I'm curious, given two similar hardware configurations for an index cluster is there a point at which more index nodes will make up for a slower disk subsystem?
For example, if I had to decide between designing a cluster with 7200RPM drives or with 15k RPM drives would there be a point where fewer cluster nodes with 15k drives would equal a cluster with more nodes at 7200?
Issues of MTBF aside, it gets more interesting when the servers in question are utilizing SSD drives. On the low end there are 3Gbps SATA SSD's at a reasonable price and then 6Gbps SAS drives at about twice to four times the price. When you start talking about 10 drives per server, the costs add up quickly.
Of course, there is always the concern that the RAID controller can't even keep up with the slower SATA SSD drives. Or if the SATA architecture is well designed for this type of I/O compared to SAS
So, is it worth considering fewer nodes with higher reliability, faster more expensive drives vs. more nodes with less expensive drives? In the end, the dollar cost would be the same, although total storage would be less with fewer machines.

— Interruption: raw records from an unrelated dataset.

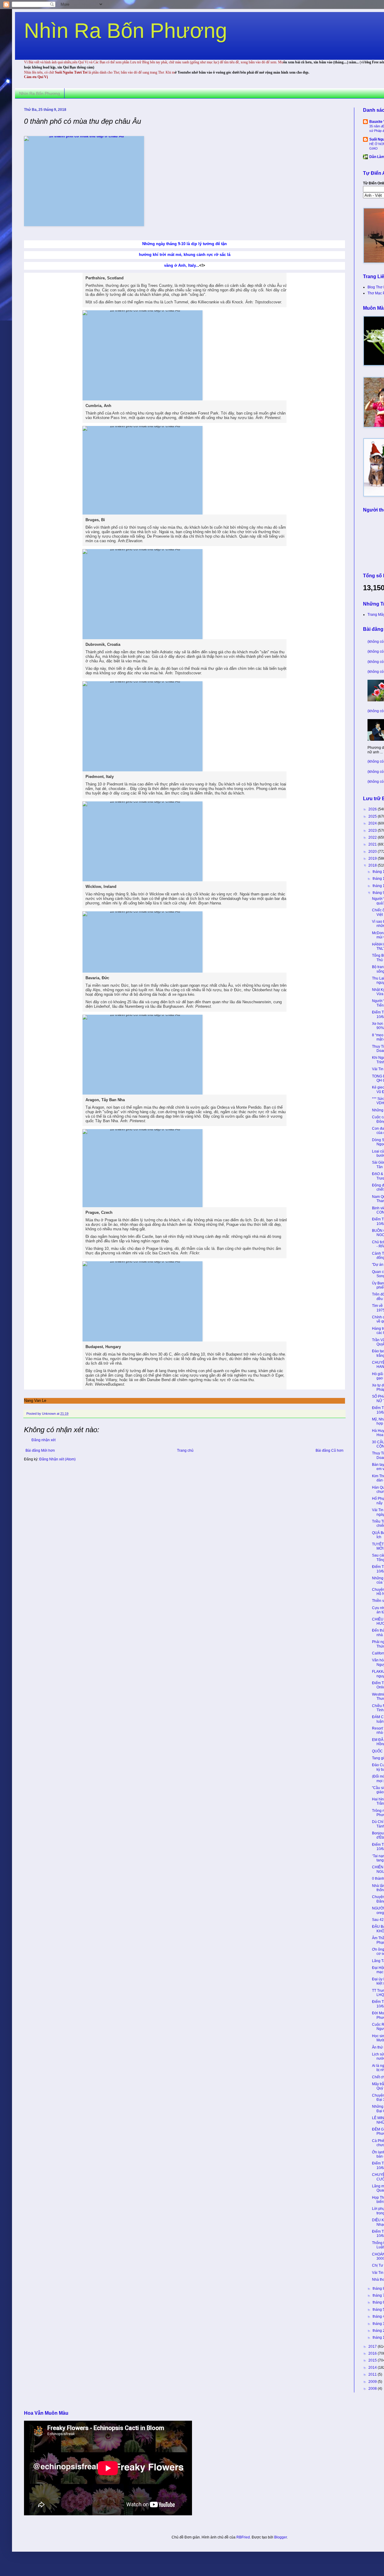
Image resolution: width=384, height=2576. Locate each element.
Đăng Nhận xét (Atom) (57, 1459)
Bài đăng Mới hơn (40, 1450)
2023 (373, 830)
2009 (373, 2382)
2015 (373, 2360)
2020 (373, 851)
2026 (373, 809)
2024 (373, 823)
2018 (373, 865)
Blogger (280, 2537)
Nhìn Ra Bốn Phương (125, 30)
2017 (373, 2346)
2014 (373, 2367)
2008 (373, 2388)
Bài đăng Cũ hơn (330, 1450)
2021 (373, 844)
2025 (373, 816)
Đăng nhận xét (44, 1440)
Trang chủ (185, 1450)
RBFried (243, 2537)
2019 (373, 858)
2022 (373, 837)
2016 (373, 2353)
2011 (373, 2374)
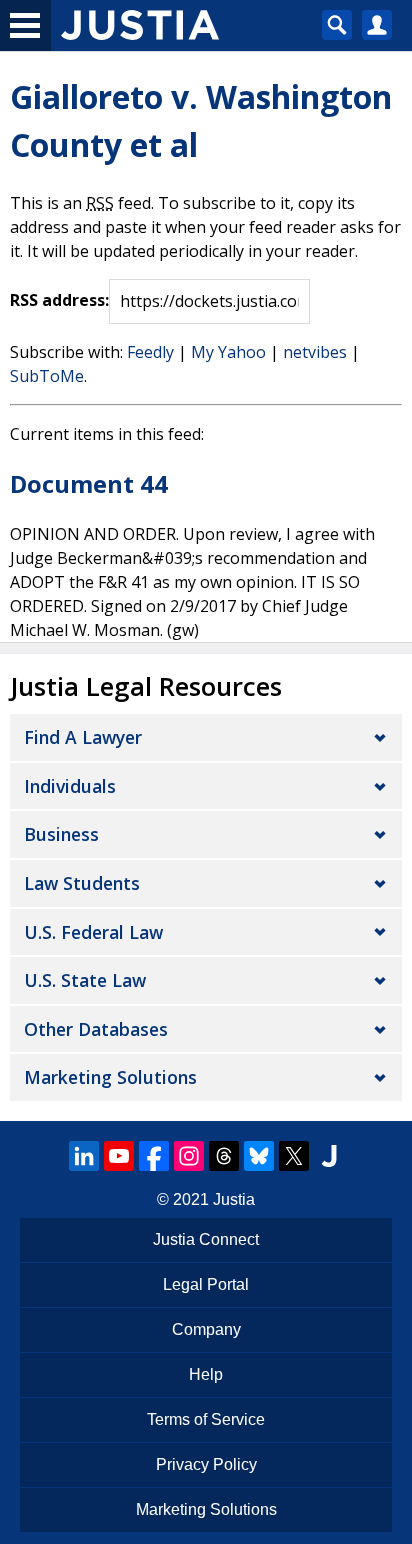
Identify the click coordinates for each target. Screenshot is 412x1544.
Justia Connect (206, 1239)
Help (206, 1374)
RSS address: (59, 300)
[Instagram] (189, 1156)
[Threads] (224, 1156)
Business (61, 834)
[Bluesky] (259, 1156)
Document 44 (89, 483)
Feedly (150, 352)
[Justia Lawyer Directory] (329, 1156)
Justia (234, 1199)
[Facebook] (154, 1156)
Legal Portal (206, 1284)
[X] (294, 1156)
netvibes (315, 352)
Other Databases (96, 1029)
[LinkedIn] (84, 1156)
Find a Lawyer (83, 737)
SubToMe (47, 376)
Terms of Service (206, 1419)
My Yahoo (228, 352)
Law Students (82, 883)
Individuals (70, 786)
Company (206, 1329)
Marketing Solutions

Yes to some extent more nodes can make up for slower hardware. For many or most types of queries, Splunk will scale close to linearly with the number of nodes, especially for longer queries. But there is always going to be some overhead, and there is going to be some increase in latency.
The answer as to whether it's okay depends entirely on the particulars of exactly how many, how much slower, what the cost difference is, what you're querying, what your tolerance and threshold for slowness is, whether total time or latency is more important, etc. But certainly it can be considered.

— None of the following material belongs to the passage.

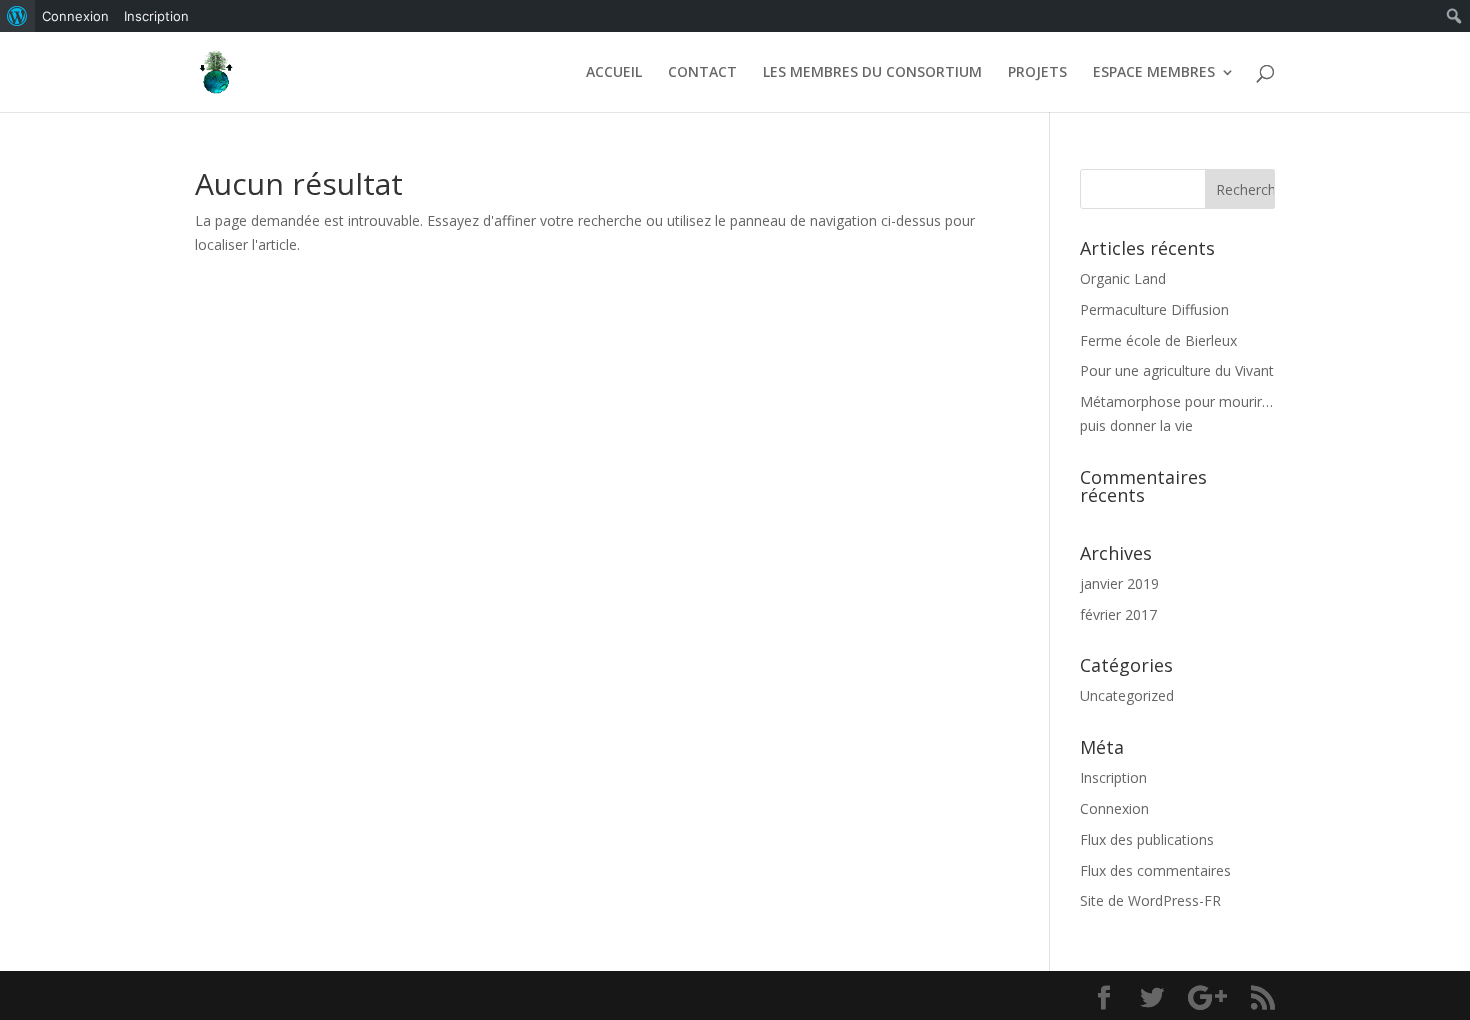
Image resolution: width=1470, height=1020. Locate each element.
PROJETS (1037, 73)
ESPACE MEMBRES (1154, 73)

The default recommendations are based off of "typical" usage using recent commodity hardware at "typical" relative market costs. But different people are in different situations on all factors, so those are merely rules of thumb.
With our experience with storage we started with 10-16x 15K RPM SAS drives in our indexers which depending on your indexing volume worked pretty well, however we moved our clustered indexers hot DBs over to storage on our SSD SAN arrays where we saw a pretty significant increase in performance (2x-5x). It seems to come down to how Splunk searches across the buckets, it generates random IO against the disks while looking through the indexes, with SSD storage you start to see big improvements with sub millisecond latency and high random IO that the SSDs can deliver since data is returned much quicker, even if you have a high write rate to the indexes and a lot of searches going on in the system.
One other option for you would be to put a couple SSDs into the system to handle your hot buckets then some larger 10K RPM drives in the system to handle your cold buckets. Just make sure you have enough SSD based storage to handle the majority of your searches and that you don't dip into the cold buckets as often on the slower disks (This is how we are configured).